=== MATERIAL ===

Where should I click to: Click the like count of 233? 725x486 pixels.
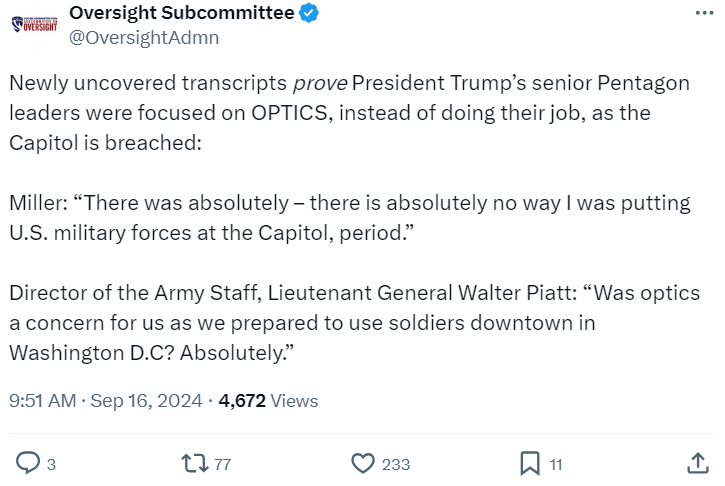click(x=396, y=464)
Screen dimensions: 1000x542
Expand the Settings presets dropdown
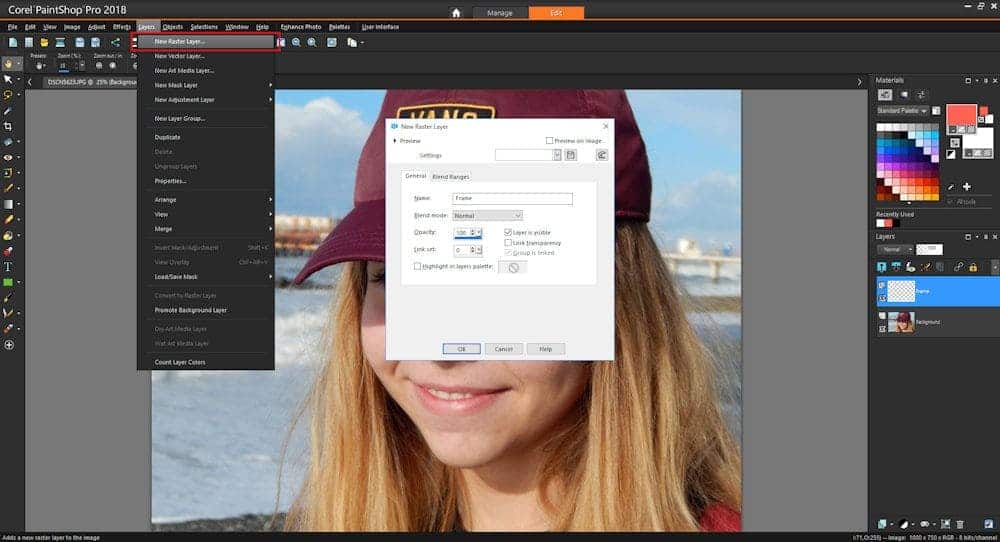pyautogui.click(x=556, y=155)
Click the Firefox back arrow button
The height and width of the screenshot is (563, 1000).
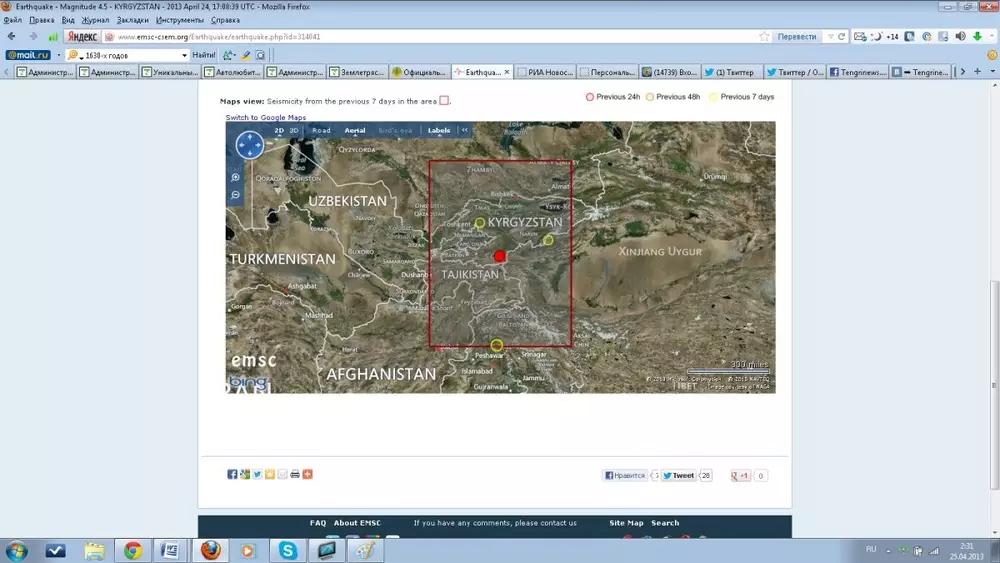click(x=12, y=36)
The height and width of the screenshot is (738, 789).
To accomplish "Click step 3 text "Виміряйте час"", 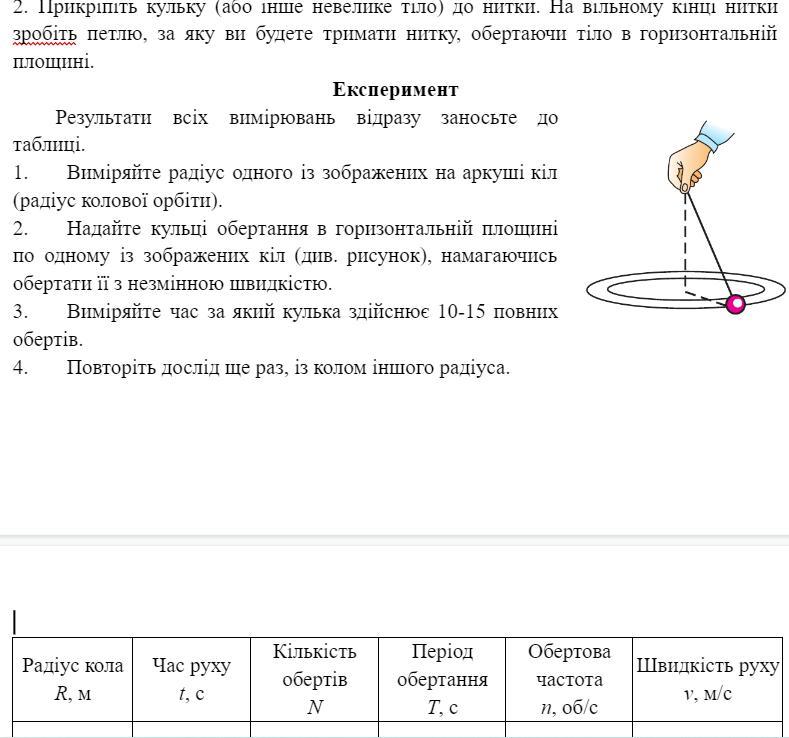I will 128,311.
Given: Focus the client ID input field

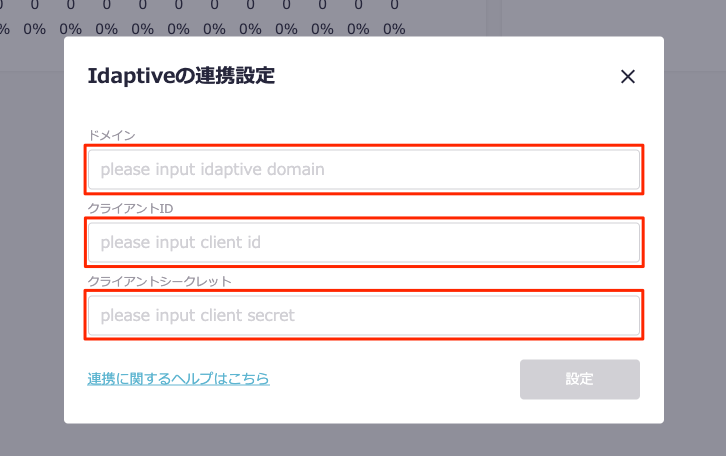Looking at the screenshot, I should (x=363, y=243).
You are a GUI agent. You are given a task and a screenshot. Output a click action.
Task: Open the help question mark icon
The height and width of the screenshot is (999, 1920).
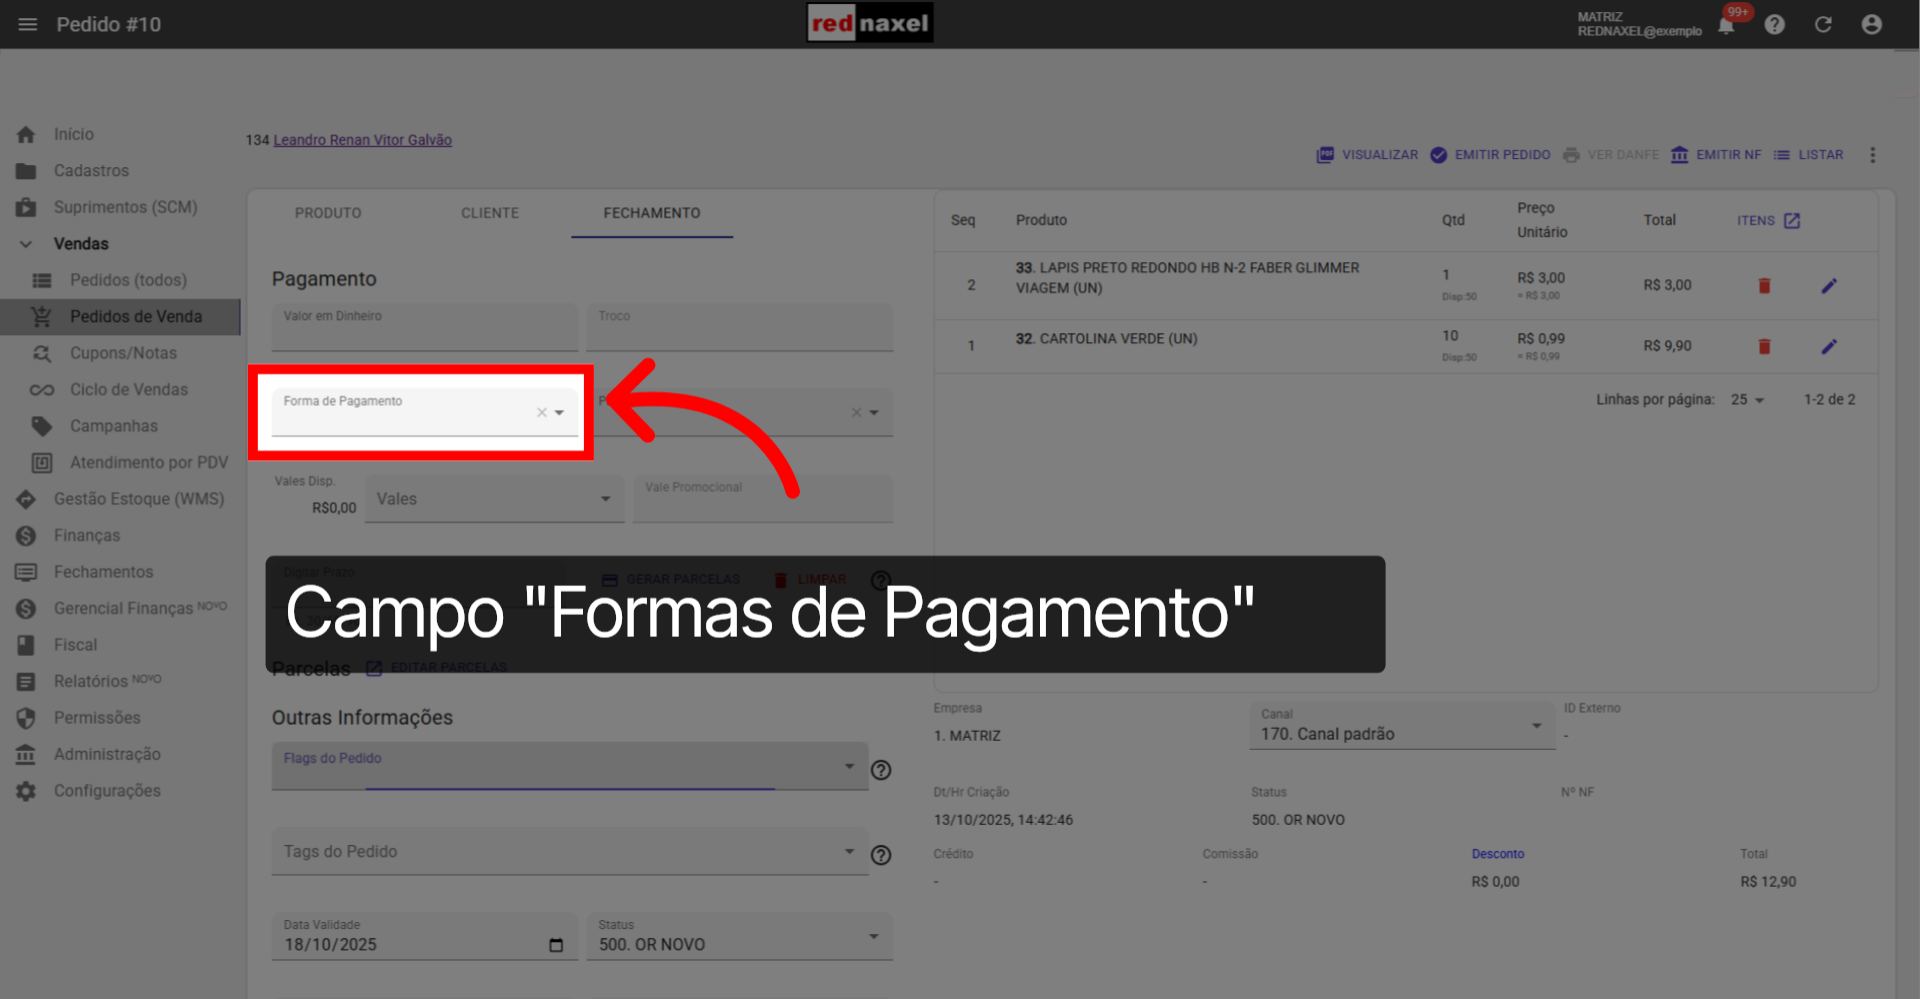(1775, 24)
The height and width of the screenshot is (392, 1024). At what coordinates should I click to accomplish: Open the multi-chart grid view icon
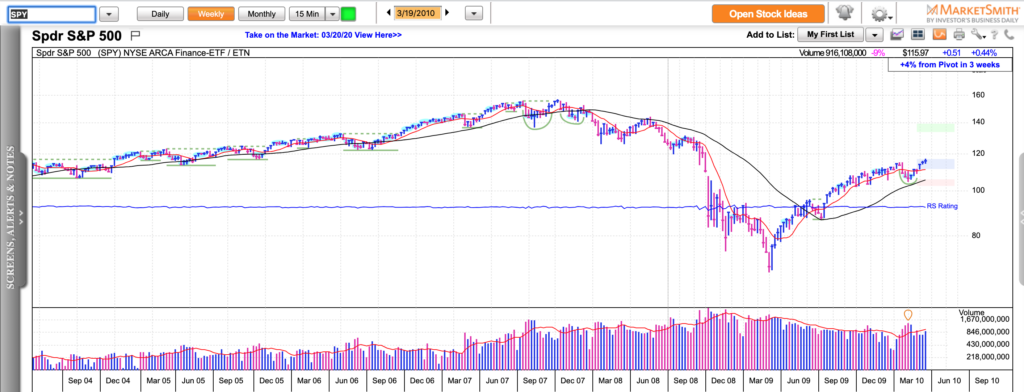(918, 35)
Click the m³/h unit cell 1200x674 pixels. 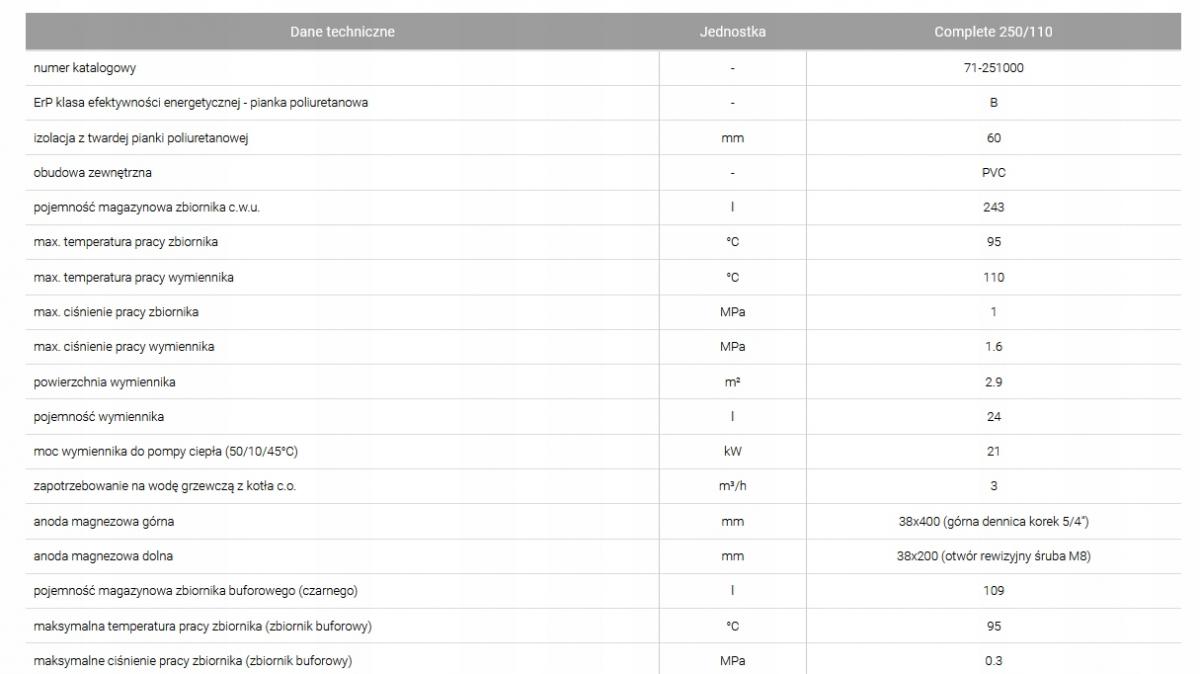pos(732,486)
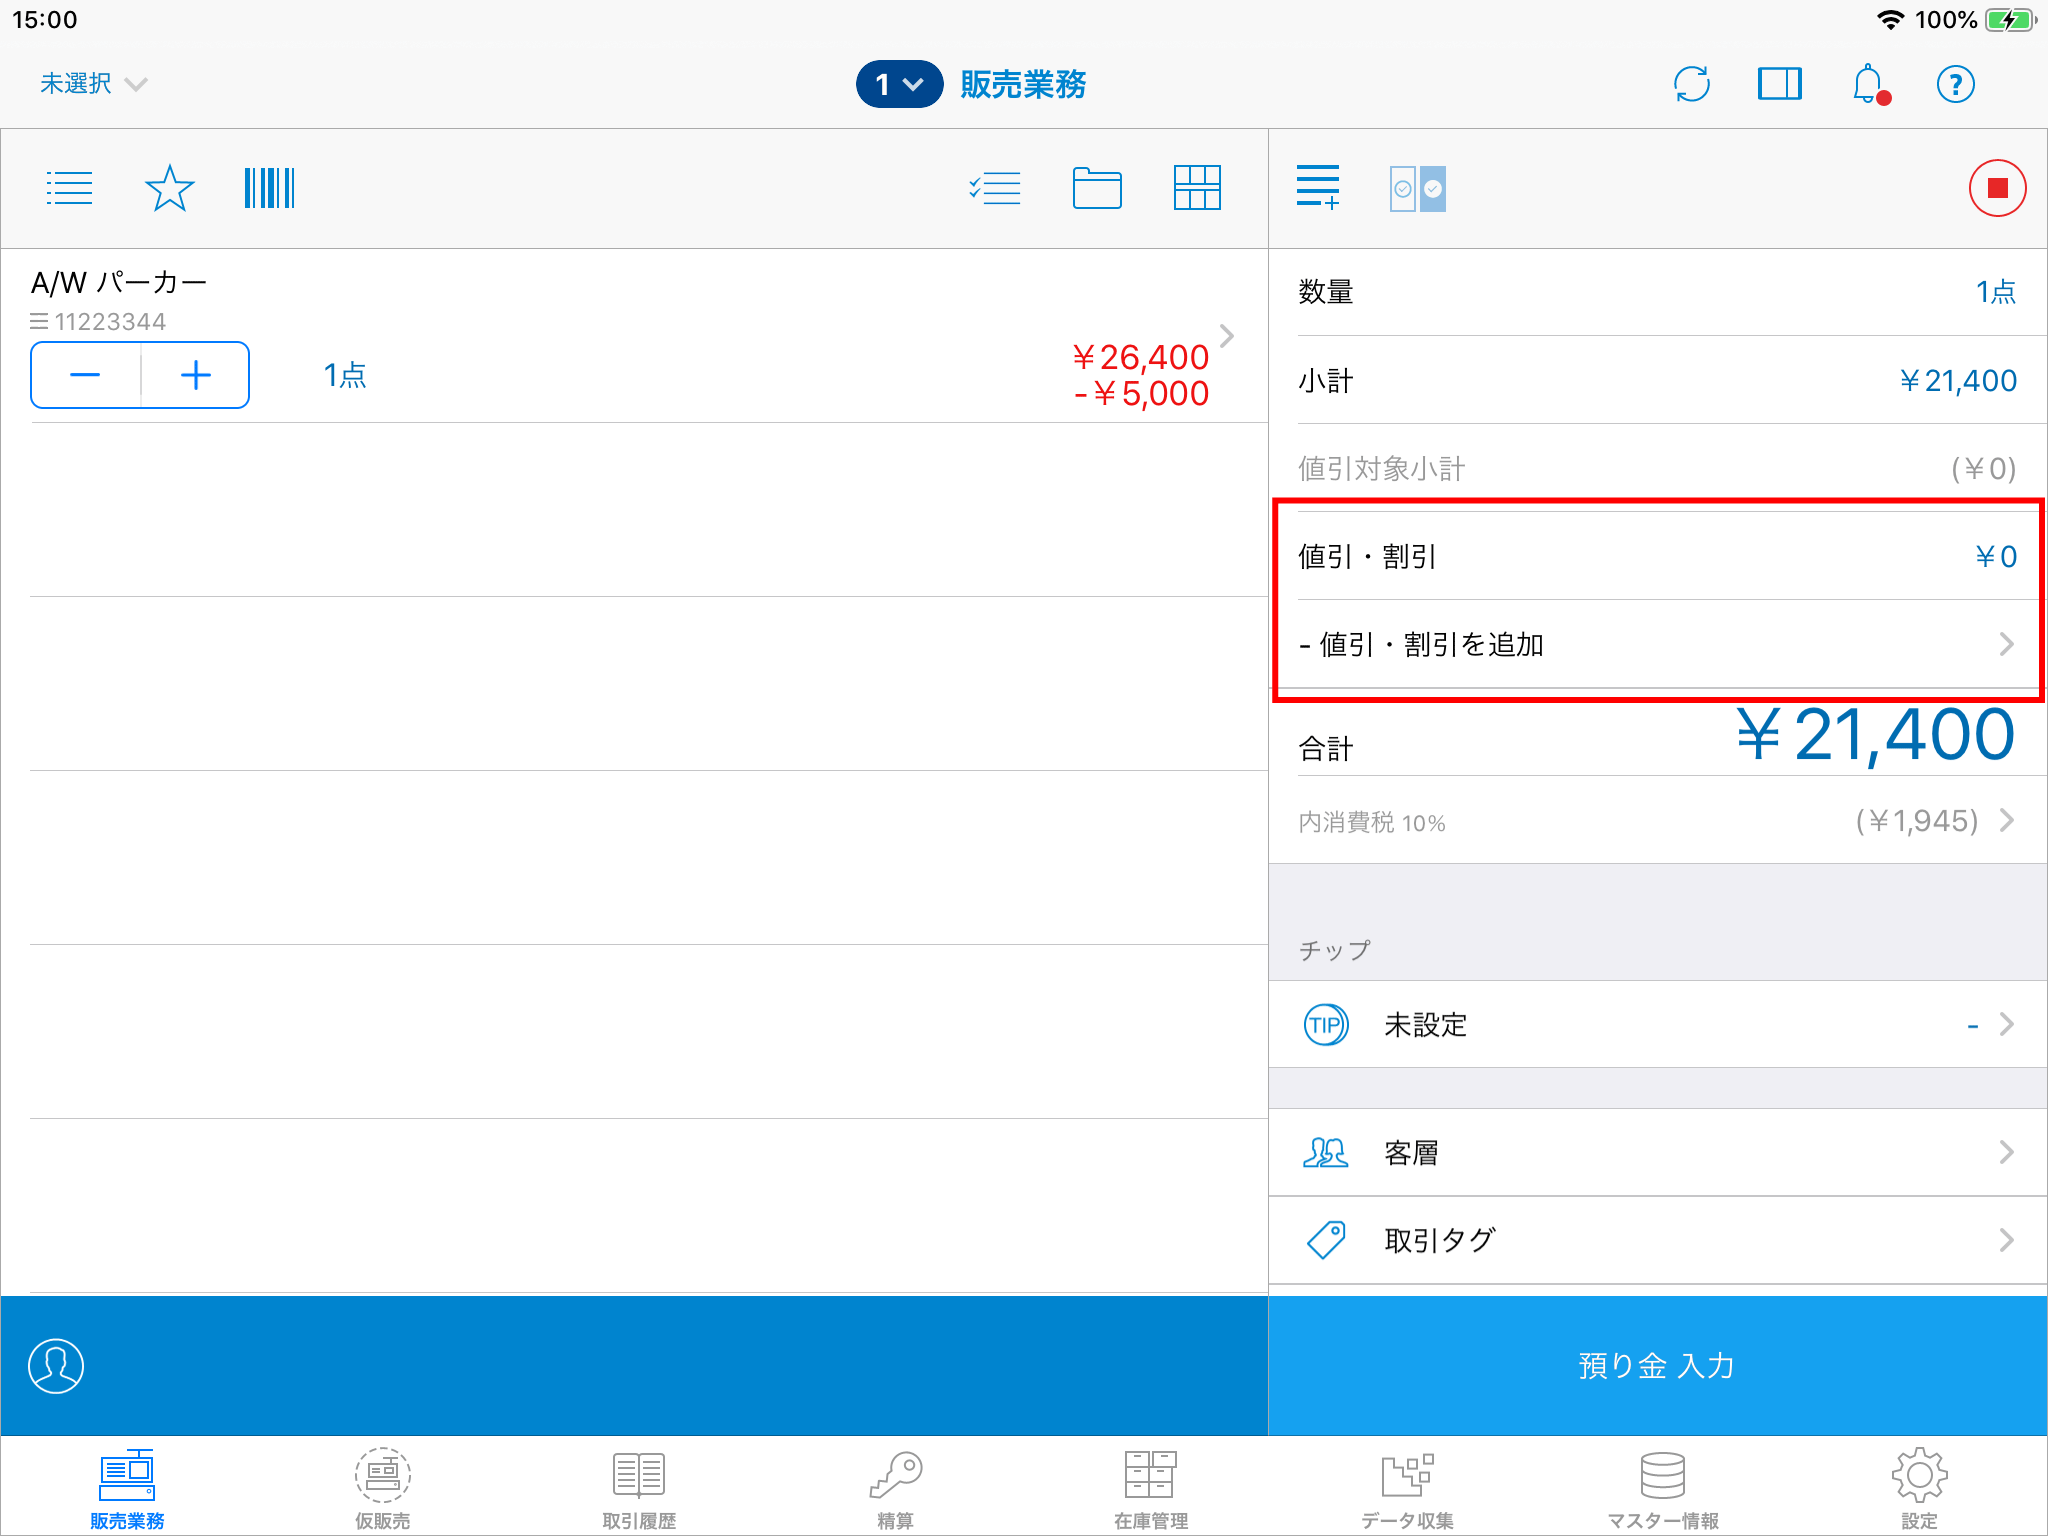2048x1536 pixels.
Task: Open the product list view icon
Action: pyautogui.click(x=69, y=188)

===

WHAT THE EXERCISE ASKS: Rewrite the rows from the start of the rows through the line containing "click(x=12, y=36)", changing "dropdown" to "menu" and keeping everything else the same. Leave the pictures out of your answer.

WRITTEN RESPONSE:
Where should I click to: Click the like count of 233? 725x486 pixels.
click(x=396, y=464)
Screen dimensions: 1000x542
Expand the Settings presets menu
pyautogui.click(x=556, y=155)
Click the Firefox back arrow button
The height and width of the screenshot is (563, 1000).
click(x=12, y=36)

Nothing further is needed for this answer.